One of the first things I noticed upon setting off in our long-term 2024 Mazda CX-90 PHEV is its abnormally heavy steering weight. For a three-row family SUV, it’s a little startling. For a Mazda, it’s simply what I’ve come to expect.

How Mazda tunes its steering is different from most manufacturers these days, as it still believes in the one-size-fits-all mantra when it comes to steering effort. Although the CX-90 has Normal and Sport driving modes, the steering feel, ratio and everything imaginable about it stay exactly the same That’s quite a bit different from most other brands that offer up a light feel in Normal or Comfort but artificially step the effort up in Sport mode. There’s nothing particularly new about this phenomenon, though, as Mazda’s lived by this philosophy for quite some time. Another fan-favorite OEM that does the same? Porsche.

Generally speaking, I appreciate the consistency of a single steering mode. Just nail it from the start, and don’t let the user mess it up – most cars we praise the steering of don’t offer multiple modes. It makes sense from a safety standpoint, too. If you find yourself in a situation requiring a quick move, you want the steering to be exactly as you expect it to be. At the same time, I think that argument is selling us humans a little short, as even with fairly dramatic differences in steering tuning, it’s pretty easy to get your bearings and understand what needs to be done with the wheel in an emergency situation.
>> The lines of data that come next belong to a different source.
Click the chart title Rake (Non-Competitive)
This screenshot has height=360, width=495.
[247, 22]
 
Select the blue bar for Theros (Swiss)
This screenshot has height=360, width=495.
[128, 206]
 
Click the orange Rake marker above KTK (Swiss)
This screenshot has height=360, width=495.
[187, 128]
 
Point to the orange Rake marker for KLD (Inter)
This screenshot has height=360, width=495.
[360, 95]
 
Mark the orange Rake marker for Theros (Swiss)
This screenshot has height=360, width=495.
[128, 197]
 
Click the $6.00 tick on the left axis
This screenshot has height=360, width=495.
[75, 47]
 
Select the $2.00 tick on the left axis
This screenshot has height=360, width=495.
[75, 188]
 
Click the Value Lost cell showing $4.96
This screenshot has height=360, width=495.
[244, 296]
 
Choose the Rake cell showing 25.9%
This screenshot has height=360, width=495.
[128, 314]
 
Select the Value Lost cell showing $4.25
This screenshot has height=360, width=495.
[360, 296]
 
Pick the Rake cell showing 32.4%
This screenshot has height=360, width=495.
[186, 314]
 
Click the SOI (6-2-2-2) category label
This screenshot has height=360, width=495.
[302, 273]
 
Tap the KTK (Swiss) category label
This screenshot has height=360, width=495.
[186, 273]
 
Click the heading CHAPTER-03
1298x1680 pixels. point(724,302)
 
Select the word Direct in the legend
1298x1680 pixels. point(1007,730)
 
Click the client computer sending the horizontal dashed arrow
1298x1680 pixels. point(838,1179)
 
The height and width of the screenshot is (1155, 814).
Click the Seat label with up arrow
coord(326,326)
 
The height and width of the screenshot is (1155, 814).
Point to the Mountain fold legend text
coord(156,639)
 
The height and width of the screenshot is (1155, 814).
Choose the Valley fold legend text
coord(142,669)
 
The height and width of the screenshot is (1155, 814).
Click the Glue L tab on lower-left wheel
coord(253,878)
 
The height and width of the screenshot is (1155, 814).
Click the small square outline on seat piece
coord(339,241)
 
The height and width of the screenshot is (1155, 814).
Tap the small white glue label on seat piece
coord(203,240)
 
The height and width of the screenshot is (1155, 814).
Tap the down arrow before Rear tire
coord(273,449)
But where am I going with this? Well, I think there’s a balance that could likely be struck between Mazda’s heavy sports car steering in the CX-90 and the feather-light easiness of something like a Hyundai Palisade. If Mazda is serious about stealing a bigger chunk of the three-row SUV segment – and it sure seems like that’s the case with how much new engineering went into the CX-90 – then it would likely benefit the car to offer various steering modes like most of the industry does.

Despite how much I enjoy the weighty and lovely steering of the CX-90 on a curvy highway on-ramp, I’m also slightly annoyed at the effort required to go lock-to-lock in tight parking lots or when backing out of my driveway. For a Miata or even something sportier like a Mazda3, it’s just what I want. In a plug-in hybrid three-row family hauler? Well, I’m happy to give up a smidgen of steering “purity” for a rack that makes it easier to perform three-point turns.

The ultimate solution here would be to allow for changes to the steering effort via drive mode. I know. Scary stuff! All of us weirdos that champion Mazda’s dedication to making fun-to-drive cars no matter the segment can cruise around in the ideal “Sport” steering mode. Meanwhile, the rest of the world that ended up in a CX-90 some other way – perhaps by way of a glowing recommendation from a fellow car nerd – can use a “Normal” mode that reduces the effort required at lower speeds (I’d use it on occasion, too). Nobody is expecting such a large vehicle to behave like a sports car, so maybe Mazda could bend its rules just this once. I know I would welcome adjustable steering on the CX-90. For now, though, I’ll keep enjoying how exceptionally crispy, solid and precise the steering on our long-termer feels. No other three-row SUV in its price ballpark comes close to being this satisfying when put to the test.